Suç işleyen bir kişinin yasalar karşısındaki durumu sorumluluk kavramı ile açıklanır. Suç ise sorumlu bir kişi tarafından olumlu ya da olumsuz bir hareketle meydana getirilen, ceza tehdidi taşıyan bir yasadaki tanıma uygun ve hukuka aykırı olan bir eylemdir. Hekim sorumluluğu, hekimin hekimlik pratiği sırasında bilerek veya dikkatsizlikle ve ihmal yoluyla verdiği zararlardan, hekimlik kurallarına uymamaktan, tanı ve tedavide son ve bilimsel metotları uygulamamaktan ve mesleğindeki acemiliğinden dolayı sorumlu tutulmasıdır. Burada acelecilik ihmali doğuran bir durum olabilir.
Hekim sorumluluğunda ise tıbbi eylem, yani hekimin hastaya karşı davranışı söz konusudur.
Hekimin klinik uygulamalarda sorumluluktan kurtulması için bazı kurallara uyması gerekmektedir:
1) Tıbbi eylemde (tıbbi uygulamalar) vicdani sorumluluk bulunmalıdır. Bir hekim, tıbbi uygulamalarda sorumluluk da taşımalıdır.
2) Hekimin klinikteki tıbbi uygulamaları, tıbbi kurallara uygun olmalıdır.
3) Hekim, ehliyetsizlik ve ihmal gibi nedenlerden dolayı tıbbi müdahaleden kaçınmamalıdır.
4) Hekim, cerrahi uygulamalarda zarar ve ziyana neden olmamalıdır. Bazen bu uygulamaların sonunda ölüm de olabilir.
5) Hekimin tıbbi uygulamalarında hastasına karşı kasıtlı bir hareket bulunmamalıdır. Örneğin; hospitalize edilmesi gerekmeyen bir hasta, menfaat amacıyla bir akıl hastanesine yatırılırsa kasıtlı bir durum olur.
6) Hekim, klinikte hastasına gereksiz uygulamalarda bulunmamalıdır.
7) Hekim, klinikte tıbbi uygulama yapmak için hastanın onamını almalıdır. Hasta eğer 18 yaşından küçükse, akıl hastası ise veya hacir altında ise ailenin izni alınmalıdır. Aksi hâlde hekim gereken uygulamayı yapabilir.

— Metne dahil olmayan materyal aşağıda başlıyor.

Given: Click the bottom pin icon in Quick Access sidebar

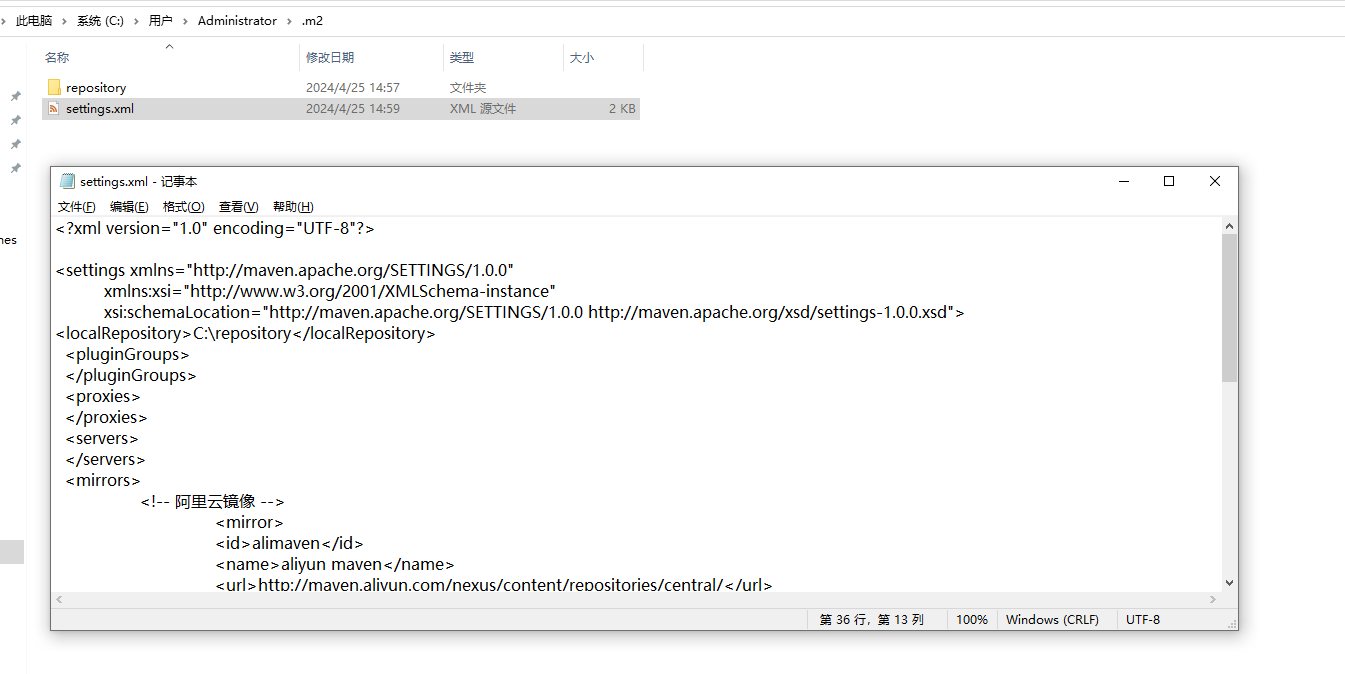Looking at the screenshot, I should tap(14, 168).
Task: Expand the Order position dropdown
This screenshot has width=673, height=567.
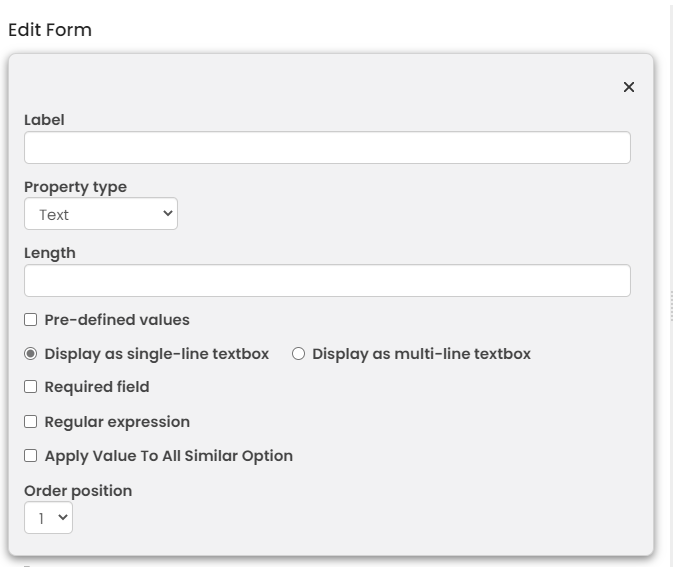Action: [x=48, y=518]
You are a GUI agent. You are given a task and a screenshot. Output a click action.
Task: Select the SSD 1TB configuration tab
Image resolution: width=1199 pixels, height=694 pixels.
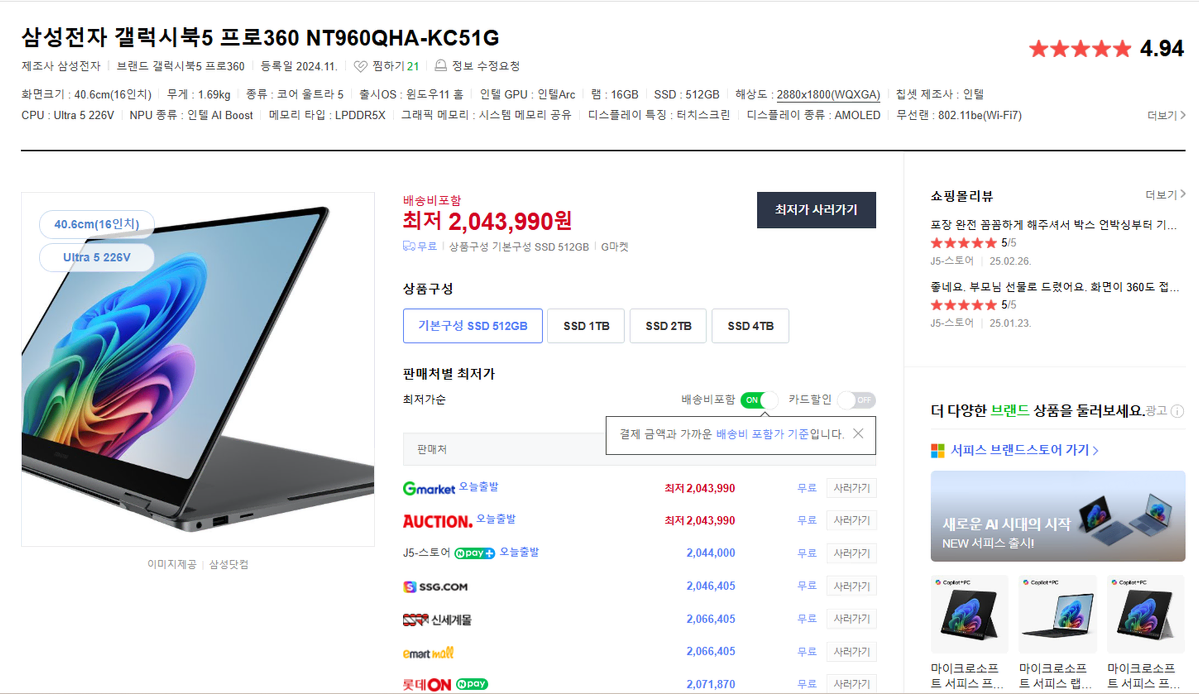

Burada üçüncü husus, yazımızın konusu olan ihmalden söz etmektedir. Tıp hukuku ile ilgili tüm yasalarda tıbbi uygulamalarda ihmal olmaması gerektiği özellikle belirtilmektedir. Ancak, özellikle kalabalık sağlık kuruluşlarında gereksiz acelecilik ve ihmal maalesef yaşanabilmektedir. Bu hususlara dikkat edilmesi her tıp mensubunun ana görevi olmalıdır.

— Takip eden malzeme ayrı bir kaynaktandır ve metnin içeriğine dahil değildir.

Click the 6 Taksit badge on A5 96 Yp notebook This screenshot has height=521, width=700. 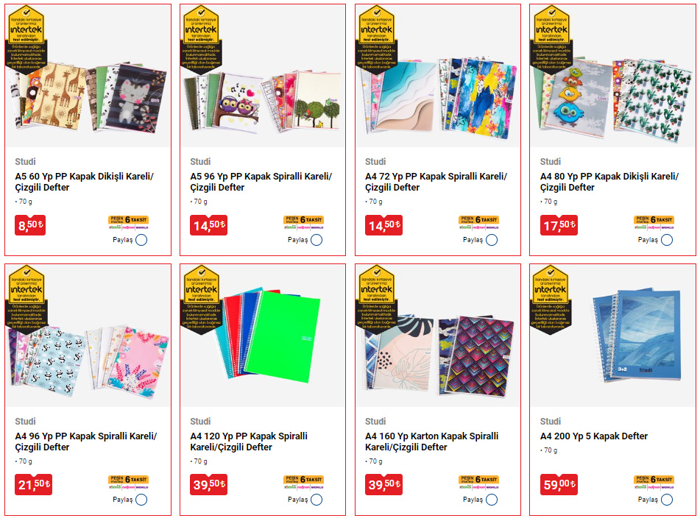304,220
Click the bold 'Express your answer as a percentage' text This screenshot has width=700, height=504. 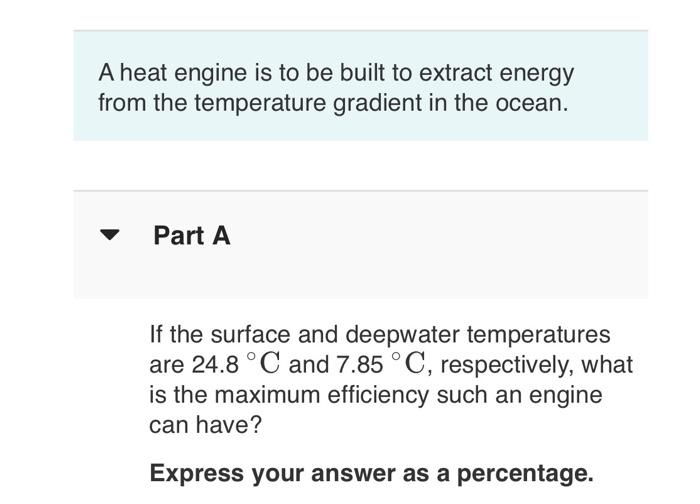pyautogui.click(x=372, y=474)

Bilindiği gibi hasta olmak, hastaneye yatmak kişinin yaşamını çeşitli yönlerden etkileyen bir dönemdir. Hastalıklar, getirmiş oldukları fiziksel zorluklara ek olarak, kişilerin yaşamdaki uyumlarını da bozmakta; psikolojik ve sosyoekonomik sorunların ortaya çıkmasına neden olmakta, kurulmuş denge durumunu bozmaktadır. Bu nedenle hastayı tek olarak görmek, en iyi tedaviyi doğru olarak yapmak, ona bir obje olarak bakmaktan çok, onu biri olarak görmek; onunla birlikte olmak, onun yaşadığı dünyayı, onun görüş açısını kavramak gerekmektedir. Bu bağlamda gereksiz acelecilik ve bunun sonucu olarak ihmal, zarar vermeme ilkesini de zedeleyen durumlardır.